Dynamic bit shuffle using AVX-512

mikewarot · 3 years ago

I have this weird architecture I'm emulating that I call a bit-grid.[1] The basic idea is an FPGA with NO routing fabric at all... just a 2d grid of look up tables that take a single bit input from each neighbor, and output a single bit to each, which means each look up table holds 64 bits (4*16 possible input states) of "program". Clocking is in two phases (like the colors of a chess board) to prevent all manner of grief, and make it easier to think about. Each phase is NOT Turning Complete, but the grid is.

So, I can emulate this thing on my desktop PC at about 28 nSec/cell using some Pascal code[2]. I'm thinking that if I upgrade to a machine with AVX512 instructions, it might get radically faster. What I can't figure out is how this instruction actually works, and what gains I would actually get.

The Intel documentation on this instruction is as clear as mud. There's no example with all the bits shown and worked through, leading the reader to have no ledge on which to make some intellectual purchase towards understanding.

Questions:

  If I were to fork over the cash for a machine with AVX512 instructions, how many of these instructions can actually execute/second?

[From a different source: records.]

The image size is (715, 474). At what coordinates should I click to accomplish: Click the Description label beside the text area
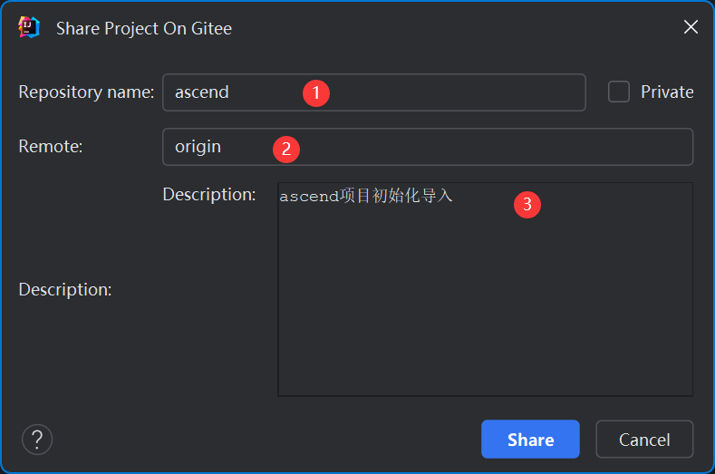209,194
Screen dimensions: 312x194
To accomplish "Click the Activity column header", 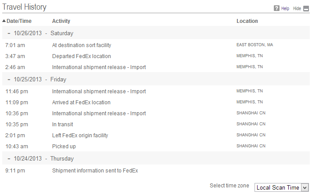I will (61, 21).
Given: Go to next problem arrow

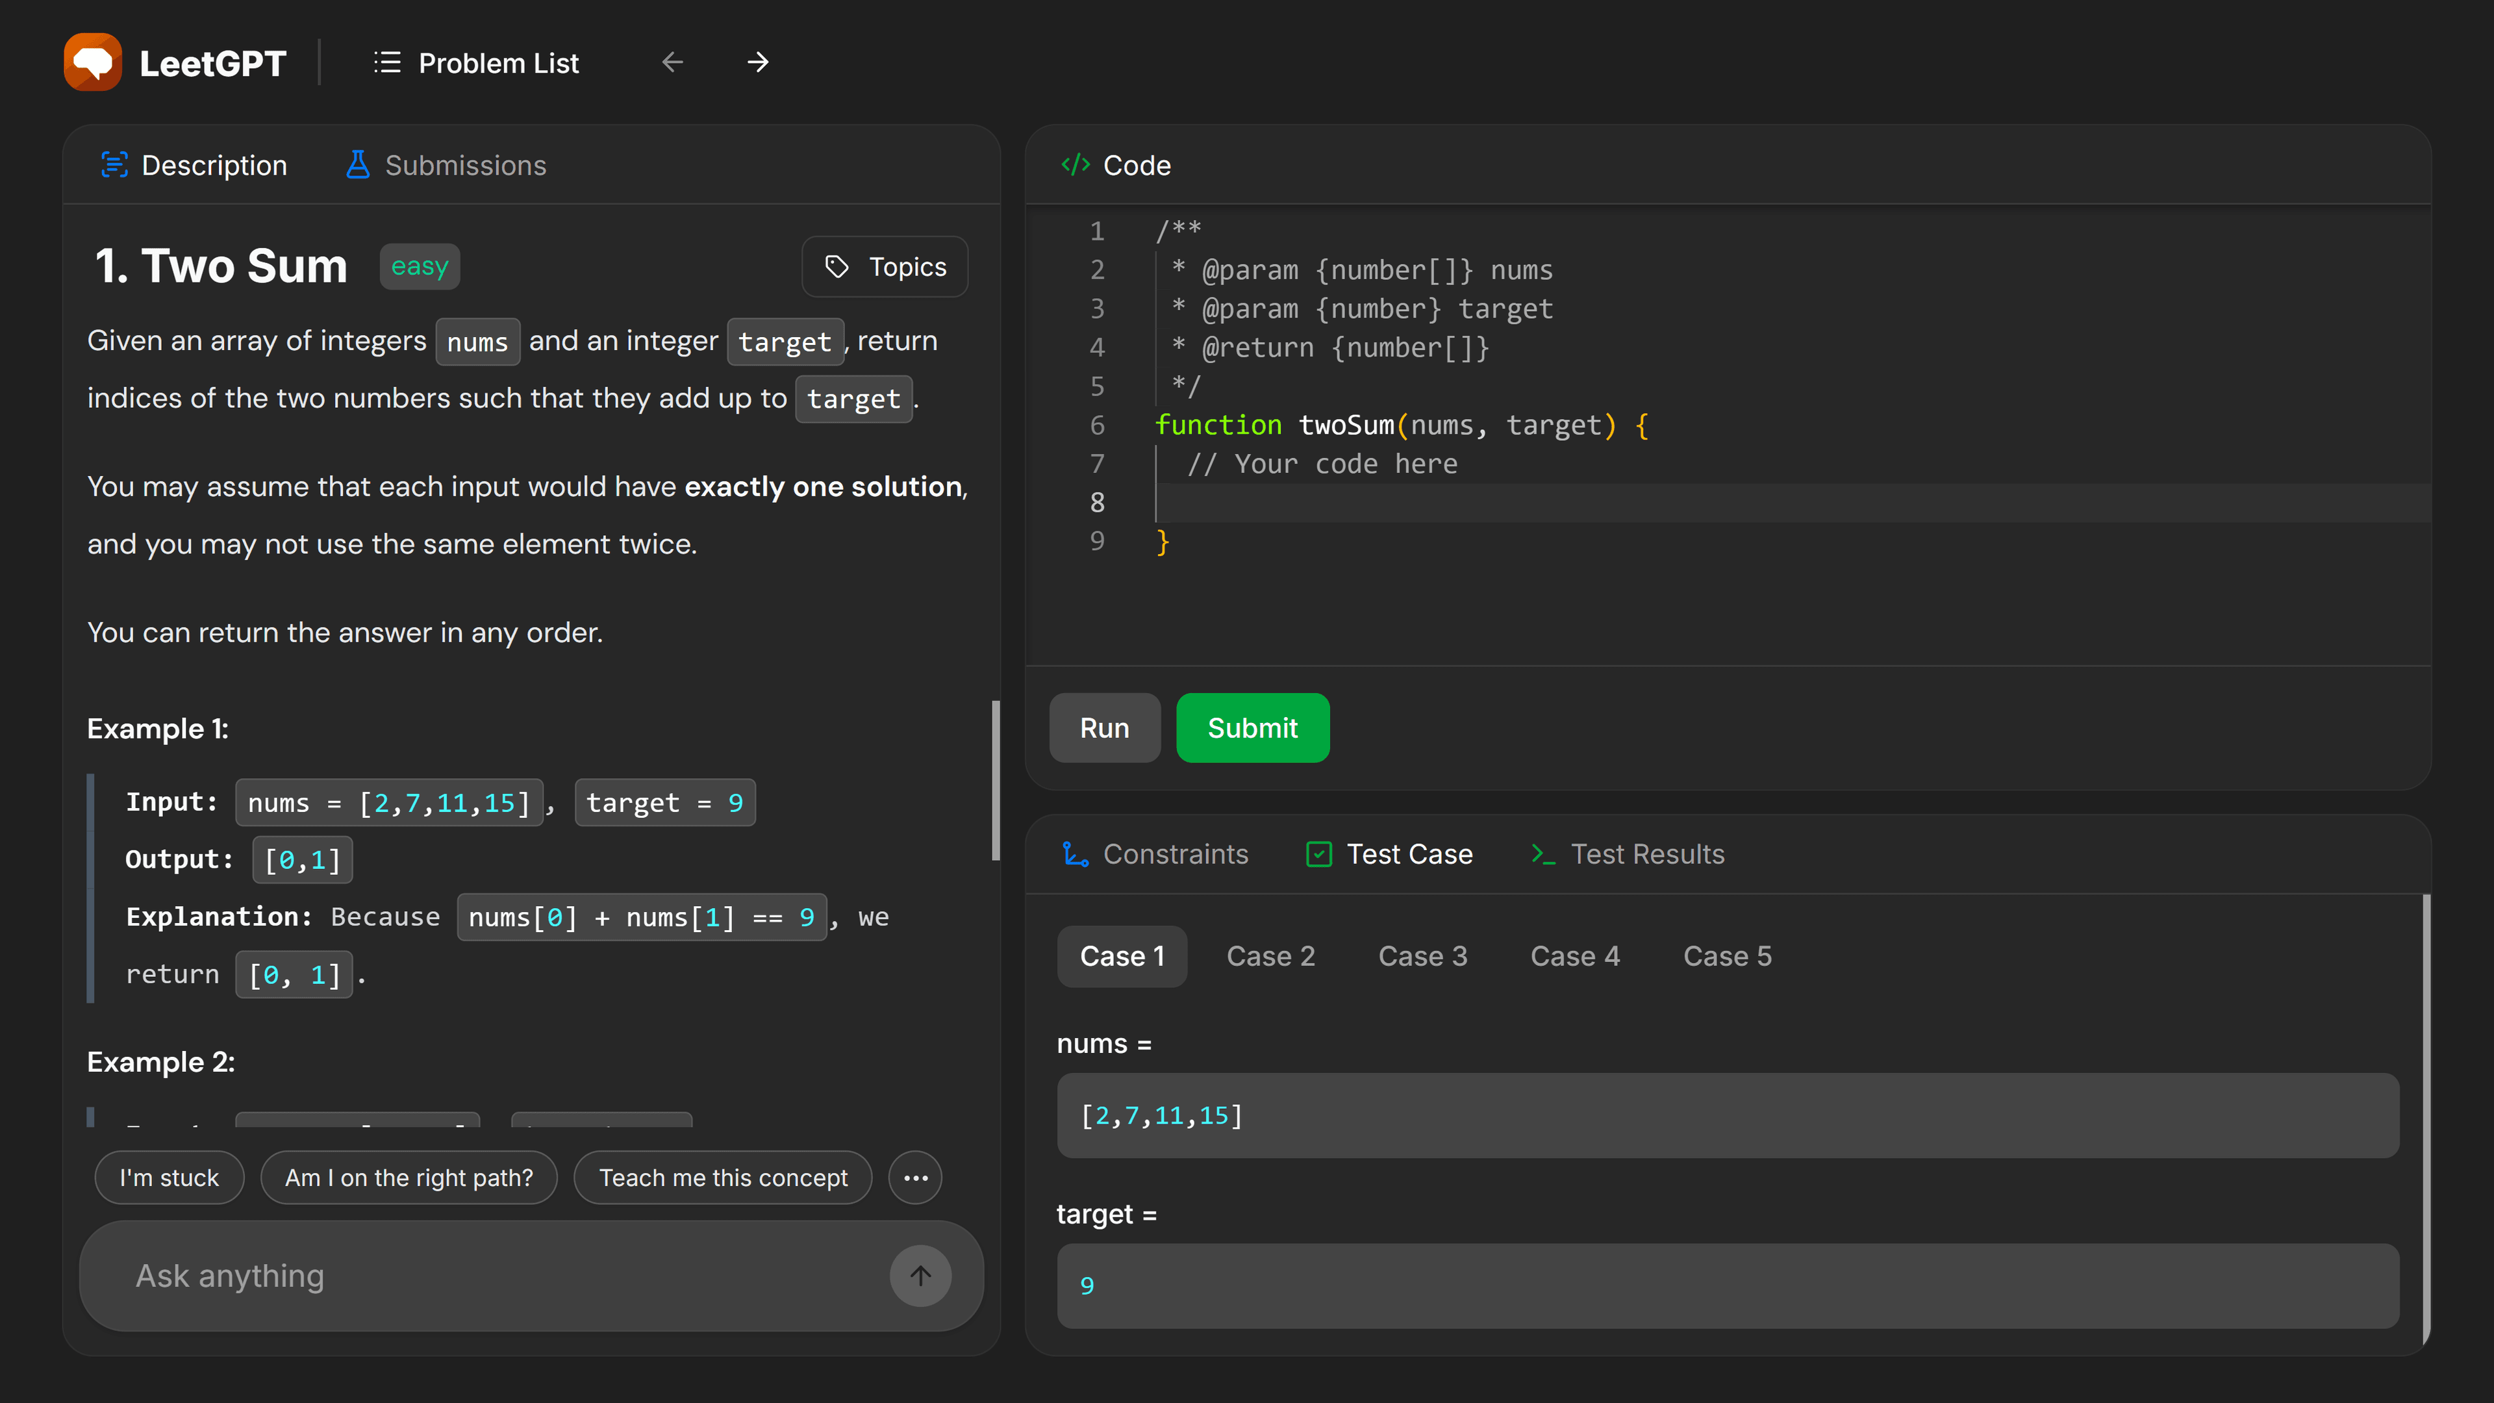Looking at the screenshot, I should 758,63.
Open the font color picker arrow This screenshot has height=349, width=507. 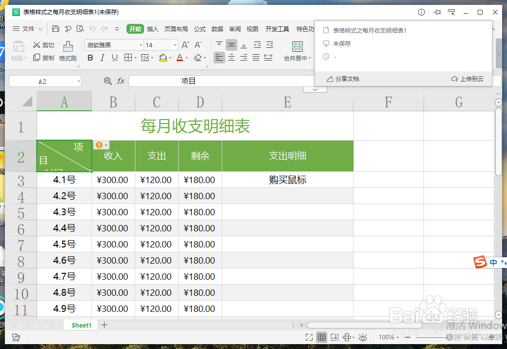(x=187, y=58)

  Wouldn't moving a bunch of values to/from memory basically empty out all the caches and make this thing really slow anyway?

  Does anyone have a worked out example with bits shown for all the sources and destinations before/after the instruction, so I can see what it does?

[1] https://esolangs.org/wiki/Bitgrid

[2] https://github.com/mikewarot/Bitgrid

less_less · 3 years ago

You might already be able to get good acceleration with SSSE3 or AVX2 or NEON, which also has a 4-bit-input permutation instruction. The problem is that you're doing parallel lookup into many different tables, whereas NEON/SSSE3's lookups are 16x in parallel into the same table (and AVX2 is two copies of the SSSE3 one in parallel I think). So it's not as useful unless you're simulating the same grid on several different inputs for bulk testing. It might still be faster than scalar but I'm not sure.

tkanarsky · 3 years ago

You could rent a VPS with AVX512 support and tinker around with it. I believe GCP has a few instance types that support it, AWS surely has some too.

mikewarot · 3 years ago

That's a great idea! It would only cost a few bucks to find out.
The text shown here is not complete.